• Exercise 1
Copy the records word for word, from the line containing "Select the Enel Americas S.A. entity name" down through the line containing "(x=592, y=58)", with both of those lines included and nothing else.

• Text block
____________________

# Electric snow shovel



## GreatCanadian (Feb 20, 2013)

Hi folks.
Never in the Toro subform before as I own an Ariens snowblower, but have nothing bad to say about Toro products!! That's not why I'm here. I am looking for something to keep my back deck clear of snow. I have a chance to pick up a Toro Electric Snow Shovel for about 40 bucks. Are they any good? Is it worth 40 bucks? Thanks.


----------



## detdrbuzzard (Jan 20, 2012)

they seem to work good from the youtube vids i've seen


----------



## SnowRemovalFan (Oct 12, 2013)

detdrbuzzard said:


> they seem to work good from the youtube vids i've seen


I agree. You might need to put a little muscle into pushing it at times, but it seems to work fine for the size.


----------



## GreatCanadian (Feb 20, 2013)

Ok. Thanks guys. I appreciate the information.


----------



## Koenig041 (Dec 18, 2013)

About 17 years ago my mother picked up one at a garage sale for like 20 bucks. I laughed at the thing at first sight. Plugged that thing in and never looked back. It works great on light fluffy snow. Not so great on the heavy stuff, it clumps and does not rotate to the back to be thrown out. 40 bucks, in good shape, is a good pick up for what you intend to do with it.


----------

____________________

• Dataset excerpts
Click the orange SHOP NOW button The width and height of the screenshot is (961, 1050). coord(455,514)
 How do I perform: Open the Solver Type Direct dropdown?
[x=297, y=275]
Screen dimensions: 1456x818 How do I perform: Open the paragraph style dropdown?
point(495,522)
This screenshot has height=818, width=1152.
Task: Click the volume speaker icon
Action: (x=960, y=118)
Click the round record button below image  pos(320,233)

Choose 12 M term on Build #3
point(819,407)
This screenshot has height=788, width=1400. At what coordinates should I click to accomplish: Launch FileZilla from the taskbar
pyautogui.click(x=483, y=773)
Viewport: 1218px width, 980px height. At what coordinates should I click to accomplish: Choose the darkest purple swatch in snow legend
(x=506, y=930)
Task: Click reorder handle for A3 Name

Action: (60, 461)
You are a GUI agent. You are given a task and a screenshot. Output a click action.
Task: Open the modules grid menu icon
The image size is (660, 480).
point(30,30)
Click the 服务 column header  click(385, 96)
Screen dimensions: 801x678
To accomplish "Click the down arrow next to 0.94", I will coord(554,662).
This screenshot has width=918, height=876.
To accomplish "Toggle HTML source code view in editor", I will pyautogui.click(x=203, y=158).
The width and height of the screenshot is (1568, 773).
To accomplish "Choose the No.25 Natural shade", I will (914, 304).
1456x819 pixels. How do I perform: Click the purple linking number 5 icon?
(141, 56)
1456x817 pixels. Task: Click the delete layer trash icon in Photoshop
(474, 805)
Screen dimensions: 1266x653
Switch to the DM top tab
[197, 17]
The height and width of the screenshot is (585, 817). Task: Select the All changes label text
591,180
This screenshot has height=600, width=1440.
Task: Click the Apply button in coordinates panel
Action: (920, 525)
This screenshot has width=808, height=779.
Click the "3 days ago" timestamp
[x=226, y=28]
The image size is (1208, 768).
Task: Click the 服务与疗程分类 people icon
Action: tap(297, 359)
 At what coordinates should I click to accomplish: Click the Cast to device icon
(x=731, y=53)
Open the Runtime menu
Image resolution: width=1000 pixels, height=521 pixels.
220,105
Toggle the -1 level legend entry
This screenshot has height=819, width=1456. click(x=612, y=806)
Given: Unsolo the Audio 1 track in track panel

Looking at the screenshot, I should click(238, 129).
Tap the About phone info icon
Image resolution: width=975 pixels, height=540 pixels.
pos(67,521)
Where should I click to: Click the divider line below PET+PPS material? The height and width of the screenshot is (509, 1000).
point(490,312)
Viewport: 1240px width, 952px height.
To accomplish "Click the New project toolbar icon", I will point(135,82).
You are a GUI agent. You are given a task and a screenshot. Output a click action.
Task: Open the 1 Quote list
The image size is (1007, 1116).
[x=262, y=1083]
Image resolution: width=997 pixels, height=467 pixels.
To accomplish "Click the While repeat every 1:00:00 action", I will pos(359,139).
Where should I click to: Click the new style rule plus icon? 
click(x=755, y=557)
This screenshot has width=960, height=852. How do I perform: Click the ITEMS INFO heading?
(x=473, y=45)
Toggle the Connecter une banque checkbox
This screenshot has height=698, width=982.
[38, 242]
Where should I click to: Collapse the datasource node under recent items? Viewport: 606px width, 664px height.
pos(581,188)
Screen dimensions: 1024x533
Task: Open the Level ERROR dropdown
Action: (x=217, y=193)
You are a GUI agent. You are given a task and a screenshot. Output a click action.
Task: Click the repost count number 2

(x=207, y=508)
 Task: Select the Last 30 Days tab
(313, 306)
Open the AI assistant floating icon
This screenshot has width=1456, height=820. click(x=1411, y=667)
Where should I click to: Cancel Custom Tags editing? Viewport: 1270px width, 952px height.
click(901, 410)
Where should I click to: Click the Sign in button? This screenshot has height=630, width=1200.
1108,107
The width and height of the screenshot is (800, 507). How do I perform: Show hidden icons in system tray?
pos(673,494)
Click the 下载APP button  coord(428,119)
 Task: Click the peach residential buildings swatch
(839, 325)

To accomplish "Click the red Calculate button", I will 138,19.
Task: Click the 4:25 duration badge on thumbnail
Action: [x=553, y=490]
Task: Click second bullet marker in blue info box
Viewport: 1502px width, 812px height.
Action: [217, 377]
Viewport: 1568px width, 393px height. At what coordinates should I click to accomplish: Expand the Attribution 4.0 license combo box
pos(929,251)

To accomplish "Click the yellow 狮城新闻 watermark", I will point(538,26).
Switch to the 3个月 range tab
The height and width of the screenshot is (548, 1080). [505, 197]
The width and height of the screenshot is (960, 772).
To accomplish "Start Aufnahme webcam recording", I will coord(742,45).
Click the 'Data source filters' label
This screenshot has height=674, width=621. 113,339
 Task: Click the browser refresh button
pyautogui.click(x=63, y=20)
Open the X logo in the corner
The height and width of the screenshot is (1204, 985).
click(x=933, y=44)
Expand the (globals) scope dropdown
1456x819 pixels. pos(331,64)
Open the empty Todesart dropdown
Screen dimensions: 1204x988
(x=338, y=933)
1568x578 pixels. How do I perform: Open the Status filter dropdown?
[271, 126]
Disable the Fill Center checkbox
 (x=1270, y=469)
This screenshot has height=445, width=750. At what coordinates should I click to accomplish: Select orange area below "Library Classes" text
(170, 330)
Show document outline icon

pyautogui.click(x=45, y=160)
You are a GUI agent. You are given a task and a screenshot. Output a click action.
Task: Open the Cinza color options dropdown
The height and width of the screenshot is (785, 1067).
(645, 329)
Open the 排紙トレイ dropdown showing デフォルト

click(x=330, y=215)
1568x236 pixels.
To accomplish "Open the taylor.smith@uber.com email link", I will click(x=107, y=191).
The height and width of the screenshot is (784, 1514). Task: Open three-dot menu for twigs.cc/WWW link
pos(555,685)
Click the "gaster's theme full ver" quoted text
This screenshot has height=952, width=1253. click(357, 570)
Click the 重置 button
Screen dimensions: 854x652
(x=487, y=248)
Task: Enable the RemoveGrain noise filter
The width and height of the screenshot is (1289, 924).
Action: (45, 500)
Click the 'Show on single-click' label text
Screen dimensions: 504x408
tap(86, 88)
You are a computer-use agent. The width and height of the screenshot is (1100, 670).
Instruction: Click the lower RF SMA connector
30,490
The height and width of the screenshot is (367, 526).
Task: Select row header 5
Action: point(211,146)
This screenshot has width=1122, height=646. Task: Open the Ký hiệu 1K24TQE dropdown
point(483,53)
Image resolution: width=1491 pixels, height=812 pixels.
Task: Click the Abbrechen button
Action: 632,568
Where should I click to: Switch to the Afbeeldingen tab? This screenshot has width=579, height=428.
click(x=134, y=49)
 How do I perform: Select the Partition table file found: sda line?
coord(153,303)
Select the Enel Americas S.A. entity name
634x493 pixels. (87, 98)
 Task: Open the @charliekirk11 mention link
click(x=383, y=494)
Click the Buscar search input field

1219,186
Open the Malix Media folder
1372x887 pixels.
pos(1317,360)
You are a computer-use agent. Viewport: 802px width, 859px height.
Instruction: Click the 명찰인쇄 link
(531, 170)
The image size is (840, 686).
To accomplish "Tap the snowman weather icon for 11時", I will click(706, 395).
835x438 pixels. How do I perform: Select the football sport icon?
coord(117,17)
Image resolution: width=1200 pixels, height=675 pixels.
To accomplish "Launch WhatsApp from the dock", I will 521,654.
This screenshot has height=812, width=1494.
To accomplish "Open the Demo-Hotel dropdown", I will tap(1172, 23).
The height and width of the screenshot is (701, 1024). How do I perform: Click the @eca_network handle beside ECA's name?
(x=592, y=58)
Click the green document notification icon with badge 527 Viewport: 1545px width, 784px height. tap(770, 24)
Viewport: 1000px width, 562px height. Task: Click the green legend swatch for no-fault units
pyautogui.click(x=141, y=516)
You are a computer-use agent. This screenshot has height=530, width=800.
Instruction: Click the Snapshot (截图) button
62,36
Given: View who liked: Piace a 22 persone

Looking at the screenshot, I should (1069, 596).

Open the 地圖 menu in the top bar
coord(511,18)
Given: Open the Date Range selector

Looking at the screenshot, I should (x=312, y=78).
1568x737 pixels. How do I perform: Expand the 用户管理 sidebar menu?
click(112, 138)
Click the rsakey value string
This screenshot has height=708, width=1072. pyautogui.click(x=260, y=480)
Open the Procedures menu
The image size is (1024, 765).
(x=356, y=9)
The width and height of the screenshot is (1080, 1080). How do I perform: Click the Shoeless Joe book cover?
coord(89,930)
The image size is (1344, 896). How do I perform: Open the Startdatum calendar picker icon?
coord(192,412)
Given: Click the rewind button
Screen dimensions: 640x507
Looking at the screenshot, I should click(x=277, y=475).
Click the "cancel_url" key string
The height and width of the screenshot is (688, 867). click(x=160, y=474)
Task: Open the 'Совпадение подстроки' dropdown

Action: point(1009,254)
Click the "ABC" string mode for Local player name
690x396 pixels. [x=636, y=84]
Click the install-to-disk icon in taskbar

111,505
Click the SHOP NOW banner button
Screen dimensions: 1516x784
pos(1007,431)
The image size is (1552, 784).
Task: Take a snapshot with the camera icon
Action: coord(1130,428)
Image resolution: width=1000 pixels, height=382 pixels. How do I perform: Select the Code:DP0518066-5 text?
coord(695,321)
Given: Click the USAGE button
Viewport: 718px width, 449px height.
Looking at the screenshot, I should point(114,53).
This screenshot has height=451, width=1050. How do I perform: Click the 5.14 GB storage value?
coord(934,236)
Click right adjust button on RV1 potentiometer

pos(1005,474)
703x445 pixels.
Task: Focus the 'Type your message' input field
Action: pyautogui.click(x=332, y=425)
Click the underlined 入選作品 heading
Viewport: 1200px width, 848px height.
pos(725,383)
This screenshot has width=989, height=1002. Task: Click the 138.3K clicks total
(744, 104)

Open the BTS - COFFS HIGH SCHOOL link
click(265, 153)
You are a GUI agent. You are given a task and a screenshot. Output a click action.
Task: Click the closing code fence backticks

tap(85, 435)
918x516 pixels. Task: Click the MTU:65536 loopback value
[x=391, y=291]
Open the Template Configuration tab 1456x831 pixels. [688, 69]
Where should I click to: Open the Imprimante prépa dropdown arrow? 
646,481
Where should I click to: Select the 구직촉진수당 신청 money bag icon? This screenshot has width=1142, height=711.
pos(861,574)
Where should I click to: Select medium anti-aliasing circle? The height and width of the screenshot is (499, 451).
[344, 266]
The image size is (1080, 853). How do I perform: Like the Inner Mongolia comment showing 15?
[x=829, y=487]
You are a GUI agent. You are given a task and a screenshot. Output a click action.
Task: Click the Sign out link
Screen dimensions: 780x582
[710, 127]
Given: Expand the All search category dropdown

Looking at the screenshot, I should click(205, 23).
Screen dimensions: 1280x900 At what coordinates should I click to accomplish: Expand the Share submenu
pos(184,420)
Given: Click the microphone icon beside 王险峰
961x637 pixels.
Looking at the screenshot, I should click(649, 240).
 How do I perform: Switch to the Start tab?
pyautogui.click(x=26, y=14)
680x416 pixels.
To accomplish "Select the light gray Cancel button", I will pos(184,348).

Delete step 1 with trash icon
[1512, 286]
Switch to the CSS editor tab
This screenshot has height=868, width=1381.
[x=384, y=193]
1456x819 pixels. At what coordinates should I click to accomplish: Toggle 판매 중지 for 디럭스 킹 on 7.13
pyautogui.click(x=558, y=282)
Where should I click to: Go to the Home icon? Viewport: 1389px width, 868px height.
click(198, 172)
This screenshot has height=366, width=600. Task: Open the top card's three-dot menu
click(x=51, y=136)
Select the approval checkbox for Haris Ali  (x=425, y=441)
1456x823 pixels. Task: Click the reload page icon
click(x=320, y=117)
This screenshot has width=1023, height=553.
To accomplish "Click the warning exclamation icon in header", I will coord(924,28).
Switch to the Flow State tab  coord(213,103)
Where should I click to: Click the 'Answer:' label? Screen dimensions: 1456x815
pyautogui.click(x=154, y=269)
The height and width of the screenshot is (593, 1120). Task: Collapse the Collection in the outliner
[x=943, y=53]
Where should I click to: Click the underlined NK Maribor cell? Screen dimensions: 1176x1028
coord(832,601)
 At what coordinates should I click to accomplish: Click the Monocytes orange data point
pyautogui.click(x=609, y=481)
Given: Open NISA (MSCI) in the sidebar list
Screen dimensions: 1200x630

____________________

• Exercise 2
In the electric snow shovel thread, about how much did Koenig041's mother pay for the one she bought at a garage sale?

• Complete output 1
Select the Enel Americas S.A. entity name
634x493 pixels. (87, 98)
 Task: Open the @charliekirk11 mention link
click(x=383, y=494)
Click the Buscar search input field

1219,186
Open the Malix Media folder
1372x887 pixels.
pos(1317,360)
You are a computer-use agent. Viewport: 802px width, 859px height.
Instruction: Click the 명찰인쇄 link
(531, 170)
The image size is (840, 686).
To accomplish "Tap the snowman weather icon for 11時", I will click(706, 395).
835x438 pixels. How do I perform: Select the football sport icon?
coord(117,17)
Image resolution: width=1200 pixels, height=675 pixels.
To accomplish "Launch WhatsApp from the dock", I will 521,654.
This screenshot has height=812, width=1494.
To accomplish "Open the Demo-Hotel dropdown", I will tap(1172, 23).
The height and width of the screenshot is (701, 1024). How do I perform: Click the @eca_network handle beside ECA's name?
(x=592, y=58)

• Complete output 2
About 20 bucks.